Alors que la Grèce est exsangue, encore fragilisée par la crise humanitaire frappant des réfugiés pris au piège sur son sol par la fermeture de la route des Balkans, les exigences des usuriers ne connaissent pas de limites. « Le paquet de mesures doit être encore plus solide, aller plus loin que ce qui a été mis sur la table jusqu’à présent », ordonnait Lundi 7 Mars 2016 le président de l’Eurogroupe, le néerlandais Jeroen Dijsselbloem. Problème, alors que la dette grecque dépasse les trois cent vingt milliards d’euros, un fardeau insoutenable pour une économie qui s’est encore contractée de 0,3 % en 2015, la viabilité économique de ce troisième programme d’austérité suscite des doutes jusque dans les cénacles du FMI, où l’on juge inévitable un allégement de la dette. Question discutée ces jours-ci, à Athènes, où les créanciers se disent prêts à examiner les options d’un allongement des échéances et d’une réduction de certains taux d’intérêt à condition que le gouvernement d'Alexis Tsipras se montre docile dans la poursuite des politiques d’ajustement structurel imposées depuis six ans au pays.
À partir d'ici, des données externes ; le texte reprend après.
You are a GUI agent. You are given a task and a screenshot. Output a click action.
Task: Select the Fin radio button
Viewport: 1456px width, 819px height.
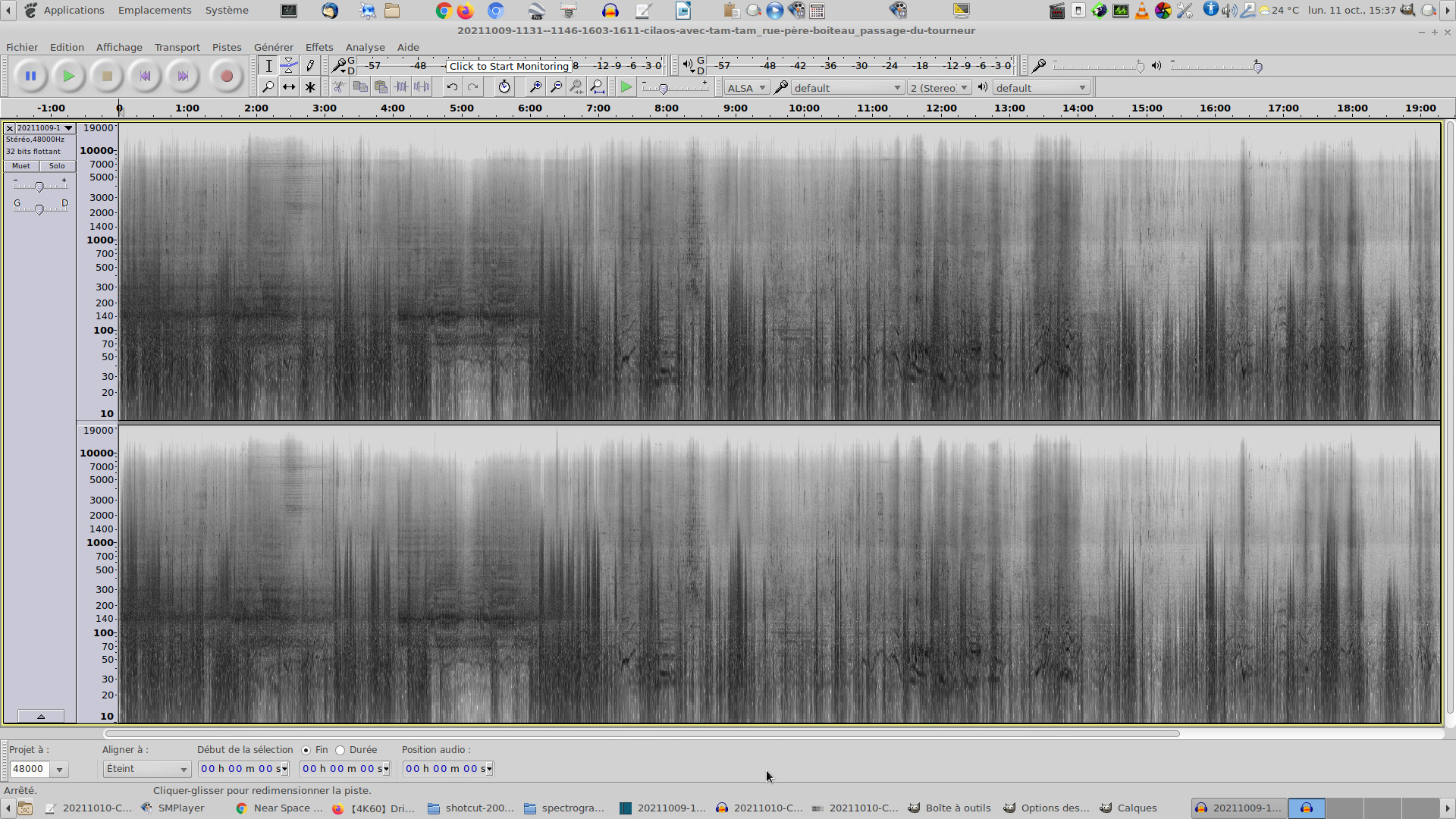click(306, 750)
Mais, de ce côté-là, rien n’est encore fait, Berlin refusant toujours obstinément la perspective d’un allègement de la dette grecque.

Sur le front social, la menace d’un nouveau tour de vis austéritaire suscite toujours des remous. Mercredi 9 Mars 2016, des manifestants ont brièvement occupé les locaux de la représentation de la commission européenne, dans le centre d’Athènes, avant d’être évacués par la police.

Parmi eux, Panayotis Lafazanis, Costas Issychos et Dimitris Stratoulis, anciens poids lourds du gouvernement d'Alexis Tsipras, qui ont quitté Syriza l’été dernier pour fonder le parti Unité Populaire. Le même jour, plusieurs centaines de protestataires étaient rassemblés sous les fenêtres du parlement grec, à l’appel des syndicats, pour exiger le retrait du plan de réforme des retraites. « Cette réforme va réduire à néant les droits des travailleurs à la retraite et désorganiser davantage notre système de protection sociale. Elle prévoit de nouvelles coupes dans des pensions déjà réduites de quarante pour cent », s’indigne Adamidis Gogos, président du syndicat des travailleurs de DEI, l’entreprise publique d’électricité dont le troisième mémorandum exige la privatisation. Parmi les banderoles déployées sur la place Syntagma, celle-ci résume bien la nouvelle épreuve infligée au pays, « des barrières pour les réfugiés, un mémorandum d’austérité pour les grecs ».

Après le sommet du Lundi 7 Mars 2016, à Bruxelles, où l’Union Européenne a conclu avec la Turquie un marché de dupes dans l’espoir de repousser les demandeurs d’asile hors de ses frontières au mépris des conventions de Genève, le sort des réfugiés bloqués en Grèce n’échappe pas, en effet, aux cyniques calculs des créanciers. « Cette crise humanitaire pesant sur les épaules de la Grèce leur offre l’occasion de redoubler de férocité », remarque la journaliste Effi Yiannopoulou.

« En transformant le pays en immense hot spot où seraient parqués et triés les réfugiés, le quartet table sur une évolution de l’échiquier politique grec en faveur des conservateurs, voire de l’extrême droite. Mais rien n’est joué. Même si la situation est fragile, pour l’instant, c’est un profond élan de solidarité qui se manifeste ». Du coup d'état financier du mois de juillet 2015 aux naufrages dans la mer Égée, c’est l’idée même d’Europe qui n’en finit plus de se noyer.